- Born: Ernest Duka 29 January 1981 (age 45) Dibër, PSR Albania
- Occupations: Singer; songwriter; record producer;
- Years active: 1997–present
- Spouse: Grazia
- Musical career
- Genres: Pop; R&B;
- Label: Stine Records

= Stine (singer) =

Albanian singer, songwriter and music producer (born 1981)

Ernest Duka (born 29 January 1981), known professionally as Stine, is an Albanian singer, songwriter and record producer. He has been active in the Albanian music industry since the late 1990s.

==Early life==
Duka was born in Dibër, Albania. As a child he showed an interest in both music and dance and studied piano at a primary music school until the seventh grade, before continuing his education at another school closer to home. During his school years he also practised hip hop dance and taught dance moves to his classmates.
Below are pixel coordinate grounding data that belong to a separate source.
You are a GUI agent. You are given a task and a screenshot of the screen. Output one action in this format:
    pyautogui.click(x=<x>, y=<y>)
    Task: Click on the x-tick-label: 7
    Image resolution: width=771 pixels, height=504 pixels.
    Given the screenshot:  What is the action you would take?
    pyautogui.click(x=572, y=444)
In the late 1990s he began writing his own music. One of his early songs, written during the civil unrest in Albania in 1997, was performed at the secondary school festival "Rin-Fest", held at the Pyramid in Tirana. He experimented with composition at home using a small keyboard and simple recording devices.

Duka spent part of his adolescence in Germany, where he learned the language and took part in artistic activities, including dance competitions, before returning to Albania.

==Career==
Stine first appeared on the Albanian music scene in 1997 as part of the group ETB 57. In 1999, he participated in the festival Vera Fest, where the group won first prize. During a later period in Germany, he continued to be involved in music and dance and has stated that he received awards in local competitions, experiences he has described as important for his artistic development.

Upon his return to Albania, Stine took part in the first edition of the television music festival Top Fest in 2004, in collaboration with ABI (Abigena Levanaj) with the song "Lady Lady", earning first prize. In April 2006, he participated in Top Fest 3 with the song "Ishe Ti", where he received the Internet Award.

He is the founder of Stine Records, a music studio based in Tirana, where he produces his own material and works with other singers.

In December 2025, Stine joined the fifth season of the reality television show Big Brother VIP Albania as housemate, broadcast on Top Channel.

==Personal life==
Stine resides in Tirana, where he also operates his studio Stine Records. He has three sisters and one brother who live in Germany. He is married to singer Grazia, with whom he has one daughter.